Casting wider political Net

Regis Jamin, vice president for Europe, the Middle East and Africa for Election.com, believes Internet voting in France would help minimise fraud and bring greater uniformity to a somewhat disjointed nationwide voting system.

At present, Jamin says, most of France's 35,000 communes use different voting systems, creating a potential for confusion.

Jamin also sees the Internet as a valuable tool for enhancing contact between politicians and constituents, and for reaching far more people than through the traditional approach of door-to-door campaigning.

"You have to be able to reach people directly," Jamin said, adding there are few mediums more effective than the Internet for doing that on a global scale. Many people, he said, see online voting as a way of "relaunching" participatory democracy.
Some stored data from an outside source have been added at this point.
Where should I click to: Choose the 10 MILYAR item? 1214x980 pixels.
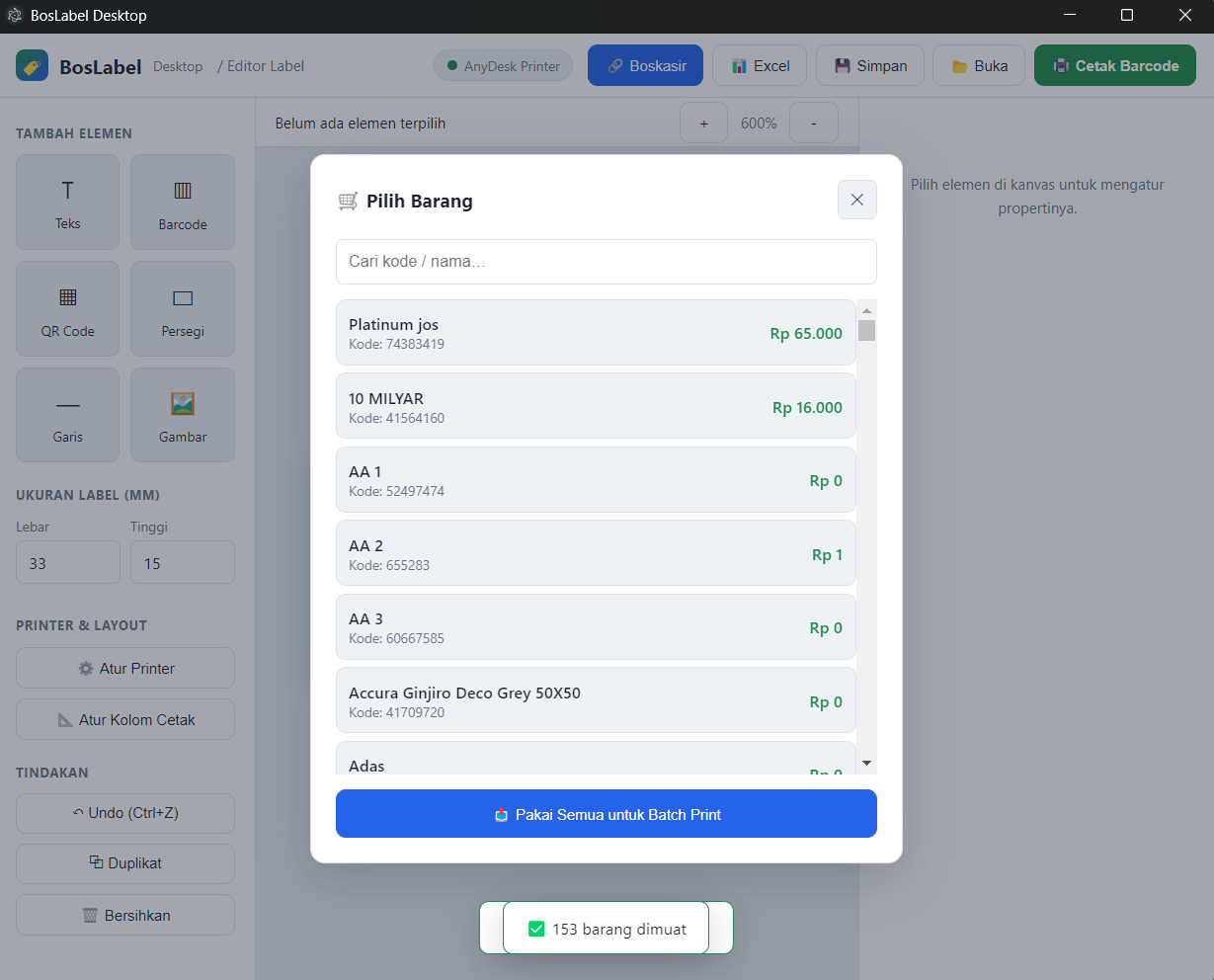coord(596,406)
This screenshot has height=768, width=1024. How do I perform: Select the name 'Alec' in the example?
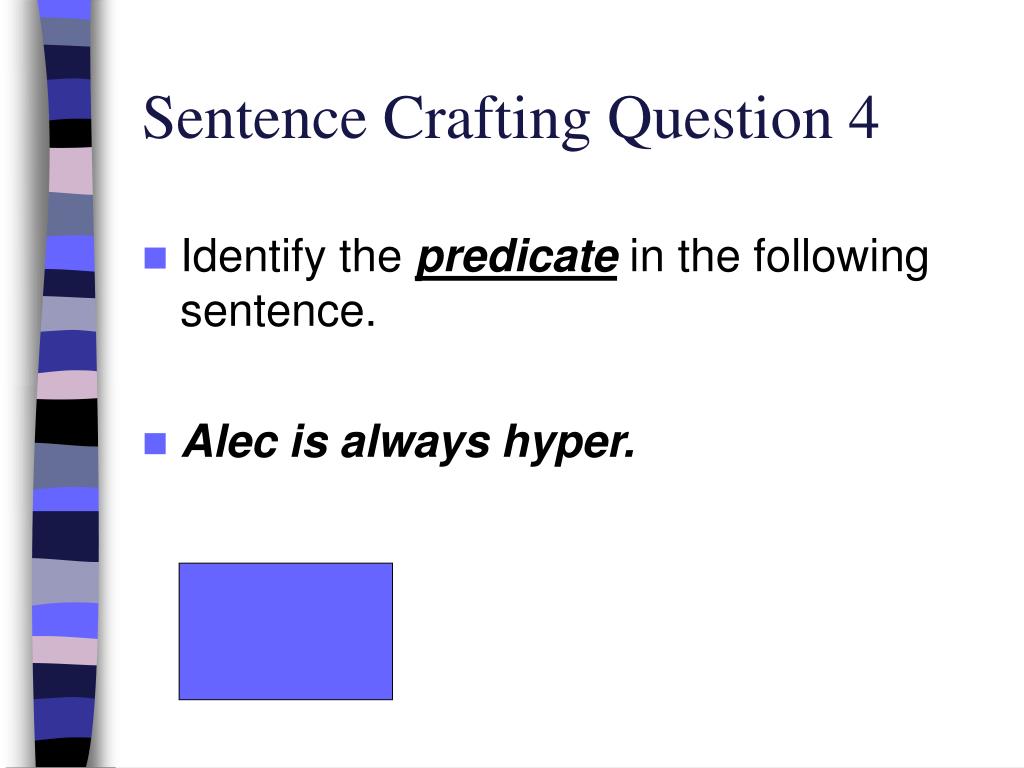pos(231,442)
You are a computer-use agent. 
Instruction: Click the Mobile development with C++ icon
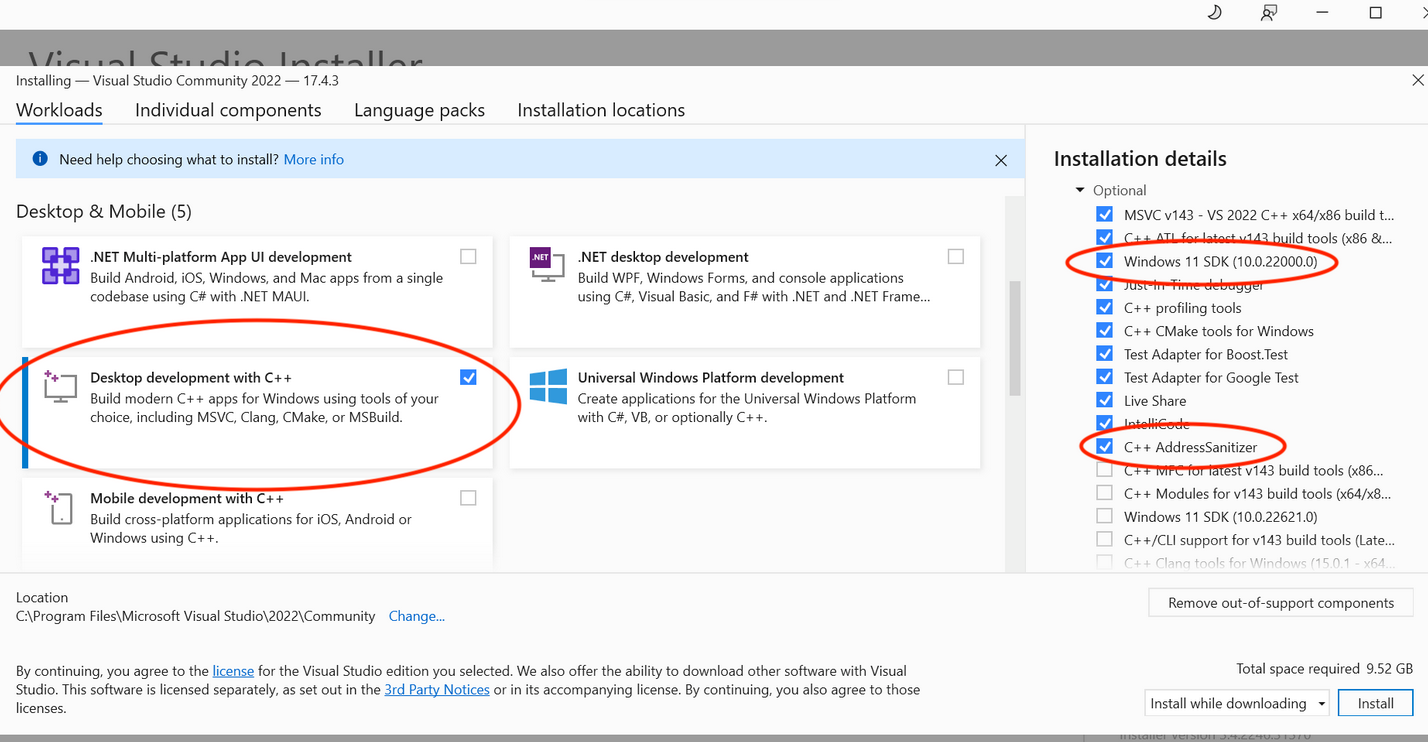(60, 507)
Jamin cites a recent survey by the University of California in Los Angeles showing that the much-touted "digital divide" between those who have Internet access and those who don't is likely to disappear within five years.

  QUOTE
"I would find it very sad if the information on a Web site became the focus of an election."
Mo Mowlam

There are already signs that attitudes are evolving. Take Vaclav Klaus, a former Czech prime minister who provoked an outcry among Web gurus when he questioned the utility of the Internet in a national newspaper article in 1997.

In the article, Klaus, now the leader of the opposition in parliament, asserted that the information revolution unleashed by the Internet threatened to "fragment our society and lessen our social capital."
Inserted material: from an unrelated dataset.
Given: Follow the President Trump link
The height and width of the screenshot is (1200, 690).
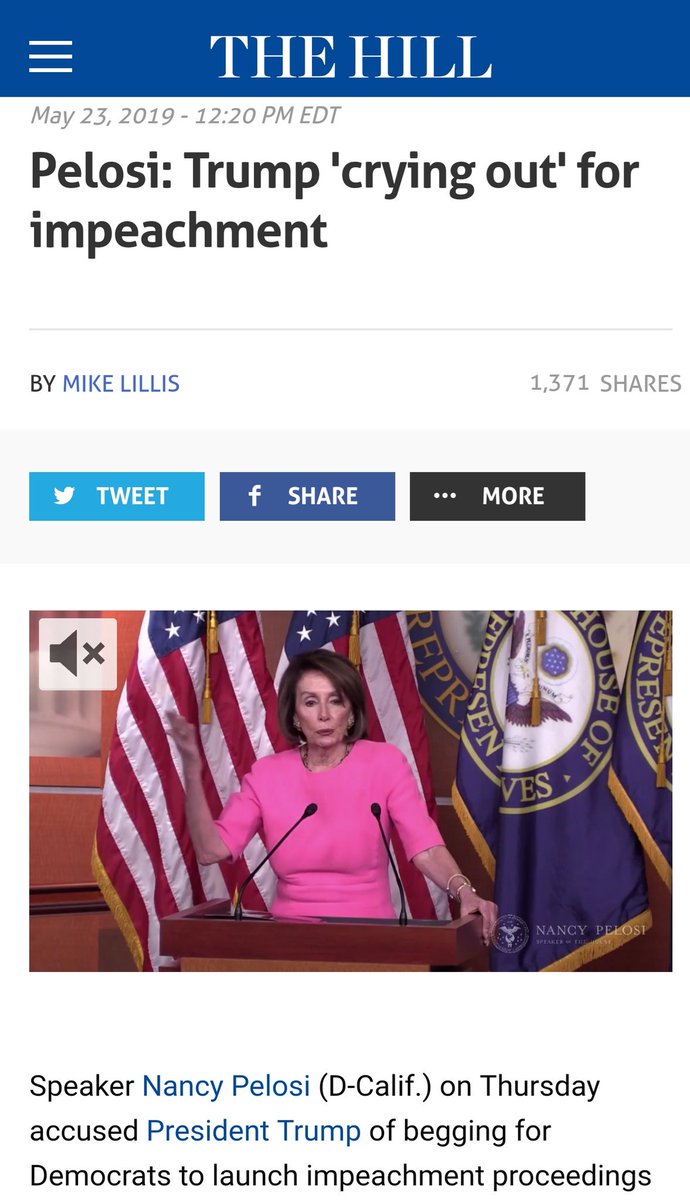Looking at the screenshot, I should point(253,1131).
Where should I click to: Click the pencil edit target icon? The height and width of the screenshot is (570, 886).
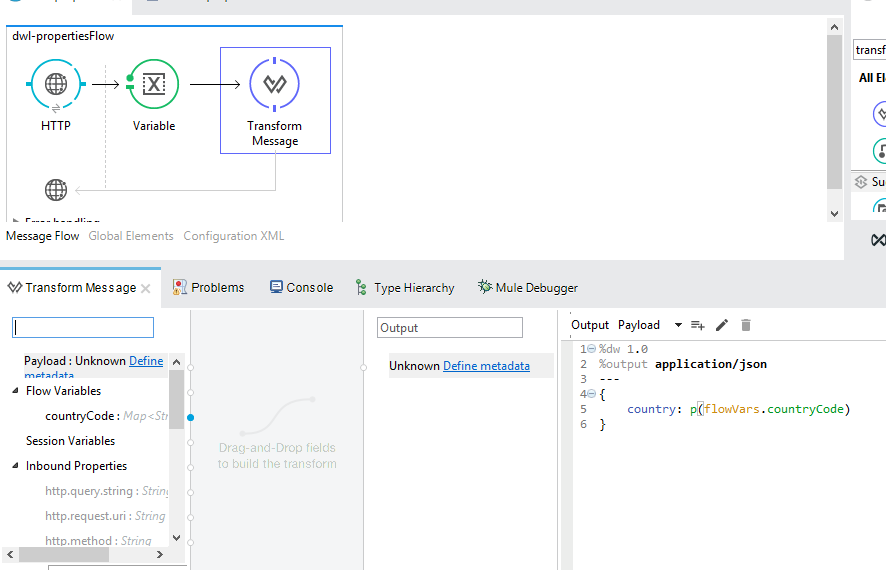[x=722, y=325]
"Our post-modern society seems to be interested in new, unusual, marginal, untested ideas which unbalance us and destroy our peace of mind," Klaus wrote. He added: "We need firmly anchored behaviour and firmly anchored attitudes. The Internet will hardly help in this."

Today Klaus has a Web site, which he regularly updates in both Czech and English.

Taking the guts out of politics?

Mowlam describes the Internet as an "important adjunct" in the political process.

But she has her doubts as well, evincing concern that over-reliance on the Web could "take the guts out of politics" by encouraging a shift in emphasis away from real-life people to the pixillated world of a computer screen.

However invaluable the Web can be as a research tool, Mowlam said, "I would find it very sad if the information on a Web site became the focus of an election."

There is certainly no chance of that happening in the upcoming Italian elections, where voters still choose their representatives by marking ballots with a pencil.

But here, too, there are signs of a turning tide: Silvio Berlusconi, the media magnate running for prime minister, has campaigned on the three-word slogan: "Internet, Impresa, Inglese" or "Internet, Trade and English."

In Italy's last regional elections, notes Giancarlo Mola, a journalist with La Repubblica newspaper, almost all the candidates used the Internet to communicate with voters. In the latest contest, some candidates have been thwarted in their efforts to launch sites by "cyber-squatters" who occupy domains.

Last December, the Radical Party elected a quarter of its executive committee over the Internet, a landmark event in Italian e-voting.

Trends like that are likely to gather pace in the near future. Stryker McGuire, Newsweek magazine's London bureau chief and a panellist at the debate attended by Mowlam, said the Web tends to evolve at a faster rate than the people who use it.

"The Internet is like a very good dog," he said. "It's not going to go away, and one year in an Internet life is like seven in ours."